Write out every line of the records below verbatim, leaving nothing out and changing nothing.

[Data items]
==================================================

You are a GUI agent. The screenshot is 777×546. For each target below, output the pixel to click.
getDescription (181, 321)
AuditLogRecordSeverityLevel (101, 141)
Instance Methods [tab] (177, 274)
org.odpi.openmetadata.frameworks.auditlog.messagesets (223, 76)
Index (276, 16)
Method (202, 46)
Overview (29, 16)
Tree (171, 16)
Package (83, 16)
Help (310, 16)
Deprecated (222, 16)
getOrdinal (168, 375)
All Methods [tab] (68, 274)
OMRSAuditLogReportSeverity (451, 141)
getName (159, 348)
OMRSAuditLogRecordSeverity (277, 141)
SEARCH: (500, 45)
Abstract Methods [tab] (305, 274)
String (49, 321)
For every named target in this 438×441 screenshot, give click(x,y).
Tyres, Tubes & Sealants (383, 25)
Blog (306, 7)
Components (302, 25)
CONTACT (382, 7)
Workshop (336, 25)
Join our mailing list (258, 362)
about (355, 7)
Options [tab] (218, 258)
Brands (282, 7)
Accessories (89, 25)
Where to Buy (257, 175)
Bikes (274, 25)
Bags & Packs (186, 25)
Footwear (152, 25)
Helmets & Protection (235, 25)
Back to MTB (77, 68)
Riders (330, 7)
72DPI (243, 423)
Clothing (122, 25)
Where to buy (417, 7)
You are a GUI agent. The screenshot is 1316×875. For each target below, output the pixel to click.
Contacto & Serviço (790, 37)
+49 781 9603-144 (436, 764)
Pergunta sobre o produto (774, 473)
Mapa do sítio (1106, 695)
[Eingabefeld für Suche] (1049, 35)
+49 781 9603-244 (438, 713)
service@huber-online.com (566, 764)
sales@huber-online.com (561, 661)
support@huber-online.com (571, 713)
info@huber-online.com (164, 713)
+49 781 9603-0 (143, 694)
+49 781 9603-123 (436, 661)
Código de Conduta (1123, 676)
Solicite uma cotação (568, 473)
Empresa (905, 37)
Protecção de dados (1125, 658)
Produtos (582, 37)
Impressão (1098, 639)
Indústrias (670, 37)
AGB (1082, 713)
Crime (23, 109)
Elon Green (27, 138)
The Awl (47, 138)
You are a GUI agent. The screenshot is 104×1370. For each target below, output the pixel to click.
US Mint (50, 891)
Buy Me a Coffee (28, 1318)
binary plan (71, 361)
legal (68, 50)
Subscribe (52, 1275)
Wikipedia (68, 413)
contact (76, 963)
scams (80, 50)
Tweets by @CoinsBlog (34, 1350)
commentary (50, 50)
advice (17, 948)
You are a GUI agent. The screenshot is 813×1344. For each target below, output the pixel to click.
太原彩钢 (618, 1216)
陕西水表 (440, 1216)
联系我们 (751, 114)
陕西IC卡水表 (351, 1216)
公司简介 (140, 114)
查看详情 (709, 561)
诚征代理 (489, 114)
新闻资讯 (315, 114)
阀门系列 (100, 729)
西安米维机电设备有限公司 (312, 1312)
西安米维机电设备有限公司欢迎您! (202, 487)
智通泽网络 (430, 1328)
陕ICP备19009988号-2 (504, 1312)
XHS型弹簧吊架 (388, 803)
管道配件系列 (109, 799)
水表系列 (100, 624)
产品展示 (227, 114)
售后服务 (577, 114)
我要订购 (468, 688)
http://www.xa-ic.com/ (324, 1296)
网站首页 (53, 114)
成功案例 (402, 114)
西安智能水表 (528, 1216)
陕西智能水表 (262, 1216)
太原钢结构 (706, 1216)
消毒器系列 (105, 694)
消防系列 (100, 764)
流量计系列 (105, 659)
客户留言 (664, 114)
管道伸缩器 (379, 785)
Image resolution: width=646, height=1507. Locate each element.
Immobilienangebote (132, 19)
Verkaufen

==================================================

WRITTEN RESPONSE:
You are a GUI agent. The screenshot is 777×546. For each target below, output the pixel to click.
getDescription (181, 321)
AuditLogRecordSeverityLevel (101, 141)
Instance Methods [tab] (177, 274)
org.odpi.openmetadata.frameworks.auditlog.messagesets (223, 76)
Index (276, 16)
Method (202, 46)
Overview (29, 16)
Tree (171, 16)
Package (83, 16)
Help (310, 16)
Deprecated (222, 16)
getOrdinal (168, 375)
All Methods [tab] (68, 274)
OMRSAuditLogReportSeverity (451, 141)
getName (159, 348)
OMRSAuditLogRecordSeverity (277, 141)
SEARCH: (500, 45)
Abstract Methods [tab] (305, 274)
String (49, 321)
For every named target in this 438×441 screenshot, give click(x,y).
Tyres, Tubes & Sealants (383, 25)
Blog (306, 7)
Components (302, 25)
CONTACT (382, 7)
Workshop (336, 25)
Join our mailing list (258, 362)
about (355, 7)
Options [tab] (218, 258)
Brands (282, 7)
Accessories (89, 25)
Where to Buy (257, 175)
Bikes (274, 25)
Bags & Packs (186, 25)
Footwear (152, 25)
Helmets & Protection (235, 25)
Back to MTB (77, 68)
Riders (330, 7)
72DPI (243, 423)
Clothing (122, 25)
Where to buy (417, 7)
You are a GUI agent. The screenshot is 1316×875. For each target below, output the pixel to click.
Contacto & Serviço (790, 37)
+49 781 9603-144 (436, 764)
Pergunta sobre o produto (774, 473)
Mapa do sítio (1106, 695)
[Eingabefeld für Suche] (1049, 35)
+49 781 9603-244 (438, 713)
service@huber-online.com (566, 764)
sales@huber-online.com (561, 661)
support@huber-online.com (571, 713)
info@huber-online.com (164, 713)
+49 781 9603-0 (143, 694)
+49 781 9603-123 (436, 661)
Código de Conduta (1123, 676)
Solicite uma cotação (568, 473)
Empresa (905, 37)
Protecção de dados (1125, 658)
Produtos (582, 37)
Impressão (1098, 639)
Indústrias (670, 37)
AGB (1082, 713)
Crime (23, 109)
Elon Green (27, 138)
The Awl (47, 138)
You are a GUI agent. The screenshot is 104×1370. For each target below, output the pixel to click.
US Mint (50, 891)
Buy Me a Coffee (28, 1318)
binary plan (71, 361)
legal (68, 50)
Subscribe (52, 1275)
Wikipedia (68, 413)
contact (76, 963)
scams (80, 50)
Tweets by @CoinsBlog (34, 1350)
commentary (50, 50)
advice (17, 948)
You are a GUI agent. The screenshot is 813×1344. For each target below, output the pixel to click.
太原彩钢 (618, 1216)
陕西水表 (440, 1216)
联系我们 (751, 114)
陕西IC卡水表 (351, 1216)
公司简介 (140, 114)
查看详情 (709, 561)
诚征代理 (489, 114)
新闻资讯 (315, 114)
阀门系列 (100, 729)
西安米维机电设备有限公司 (312, 1312)
西安米维机电设备有限公司欢迎您! (202, 487)
智通泽网络 (430, 1328)
陕ICP备19009988号-2 (504, 1312)
XHS型弹簧吊架 (388, 803)
管道配件系列 (109, 799)
水表系列 (100, 624)
产品展示 (227, 114)
售后服务 (577, 114)
我要订购 (468, 688)
http://www.xa-ic.com/ (324, 1296)
网站首页 (53, 114)
成功案例 (402, 114)
西安智能水表 (528, 1216)
陕西智能水表 (262, 1216)
太原钢结构 (706, 1216)
消毒器系列 (105, 694)
消防系列 (100, 764)
流量计系列 (105, 659)
客户留言 (664, 114)
管道伸缩器 (379, 785)
Image resolution: width=646, height=1507. Locate each element.
Immobilienangebote (132, 19)
Verkaufen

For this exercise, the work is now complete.